◆ Source data ◆
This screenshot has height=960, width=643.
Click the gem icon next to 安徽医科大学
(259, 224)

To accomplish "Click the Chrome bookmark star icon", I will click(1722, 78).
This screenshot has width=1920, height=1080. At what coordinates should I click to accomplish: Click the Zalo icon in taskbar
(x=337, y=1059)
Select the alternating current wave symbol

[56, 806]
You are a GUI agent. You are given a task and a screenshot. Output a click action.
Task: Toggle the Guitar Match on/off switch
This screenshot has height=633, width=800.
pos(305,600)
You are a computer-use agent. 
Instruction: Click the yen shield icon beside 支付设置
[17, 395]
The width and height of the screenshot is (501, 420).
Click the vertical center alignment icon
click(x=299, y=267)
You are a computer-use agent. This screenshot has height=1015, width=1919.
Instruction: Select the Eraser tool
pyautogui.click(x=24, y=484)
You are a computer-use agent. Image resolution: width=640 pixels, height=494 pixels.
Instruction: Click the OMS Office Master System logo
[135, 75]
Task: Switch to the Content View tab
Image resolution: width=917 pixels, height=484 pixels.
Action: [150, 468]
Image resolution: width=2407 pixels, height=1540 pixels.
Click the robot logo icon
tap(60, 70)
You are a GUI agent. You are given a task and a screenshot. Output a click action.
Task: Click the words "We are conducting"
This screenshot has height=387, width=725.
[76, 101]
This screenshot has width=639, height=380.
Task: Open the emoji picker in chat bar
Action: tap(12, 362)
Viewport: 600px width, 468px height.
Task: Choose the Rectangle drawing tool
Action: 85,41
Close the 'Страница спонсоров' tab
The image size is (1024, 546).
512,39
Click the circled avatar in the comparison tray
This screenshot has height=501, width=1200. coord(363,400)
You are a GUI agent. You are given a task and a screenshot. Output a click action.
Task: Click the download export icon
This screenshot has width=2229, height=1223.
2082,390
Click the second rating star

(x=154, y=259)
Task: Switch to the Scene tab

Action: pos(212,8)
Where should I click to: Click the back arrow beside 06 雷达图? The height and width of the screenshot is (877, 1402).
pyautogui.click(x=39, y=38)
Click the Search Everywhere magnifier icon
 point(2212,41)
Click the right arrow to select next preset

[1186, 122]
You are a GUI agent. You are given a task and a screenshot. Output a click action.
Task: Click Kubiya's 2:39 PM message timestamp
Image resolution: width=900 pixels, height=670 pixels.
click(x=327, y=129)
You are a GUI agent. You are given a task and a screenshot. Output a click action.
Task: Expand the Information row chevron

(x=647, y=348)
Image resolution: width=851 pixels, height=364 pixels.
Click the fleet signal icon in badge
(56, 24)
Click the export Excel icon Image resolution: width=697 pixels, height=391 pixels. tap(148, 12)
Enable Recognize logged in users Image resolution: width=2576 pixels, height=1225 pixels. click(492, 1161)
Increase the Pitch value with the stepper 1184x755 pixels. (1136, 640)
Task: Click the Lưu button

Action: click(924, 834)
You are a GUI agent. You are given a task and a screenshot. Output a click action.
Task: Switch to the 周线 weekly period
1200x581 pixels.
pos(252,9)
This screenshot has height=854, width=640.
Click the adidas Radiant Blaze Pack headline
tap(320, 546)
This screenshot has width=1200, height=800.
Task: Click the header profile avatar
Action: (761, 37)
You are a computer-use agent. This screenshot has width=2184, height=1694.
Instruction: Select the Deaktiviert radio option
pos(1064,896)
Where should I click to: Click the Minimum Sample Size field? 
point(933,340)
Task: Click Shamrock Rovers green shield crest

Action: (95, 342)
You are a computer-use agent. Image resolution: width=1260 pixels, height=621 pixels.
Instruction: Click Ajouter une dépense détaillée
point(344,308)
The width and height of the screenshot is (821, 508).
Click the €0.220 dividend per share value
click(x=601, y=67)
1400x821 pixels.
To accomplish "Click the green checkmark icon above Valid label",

◆ Direction ◆
Please reproduce the records word for word, everything from the very first line down through the line that contains "This screenshot has height=501, width=1200.", both ends included.

◆ Written response ◆
This screenshot has height=960, width=643.
Click the gem icon next to 安徽医科大学
(259, 224)

To accomplish "Click the Chrome bookmark star icon", I will click(1722, 78).
This screenshot has width=1920, height=1080. At what coordinates should I click to accomplish: Click the Zalo icon in taskbar
(x=337, y=1059)
Select the alternating current wave symbol

[56, 806]
You are a GUI agent. You are given a task and a screenshot. Output a click action.
Task: Toggle the Guitar Match on/off switch
This screenshot has height=633, width=800.
pos(305,600)
You are a computer-use agent. 
Instruction: Click the yen shield icon beside 支付设置
[17, 395]
The width and height of the screenshot is (501, 420).
Click the vertical center alignment icon
click(x=299, y=267)
You are a computer-use agent. This screenshot has height=1015, width=1919.
Instruction: Select the Eraser tool
pyautogui.click(x=24, y=484)
You are a computer-use agent. Image resolution: width=640 pixels, height=494 pixels.
Instruction: Click the OMS Office Master System logo
[135, 75]
Task: Switch to the Content View tab
Image resolution: width=917 pixels, height=484 pixels.
Action: [150, 468]
Image resolution: width=2407 pixels, height=1540 pixels.
Click the robot logo icon
tap(60, 70)
You are a GUI agent. You are given a task and a screenshot. Output a click action.
Task: Click the words "We are conducting"
This screenshot has height=387, width=725.
[76, 101]
This screenshot has width=639, height=380.
Task: Open the emoji picker in chat bar
Action: tap(12, 362)
Viewport: 600px width, 468px height.
Task: Choose the Rectangle drawing tool
Action: 85,41
Close the 'Страница спонсоров' tab
The image size is (1024, 546).
512,39
Click the circled avatar in the comparison tray
This screenshot has height=501, width=1200. coord(363,400)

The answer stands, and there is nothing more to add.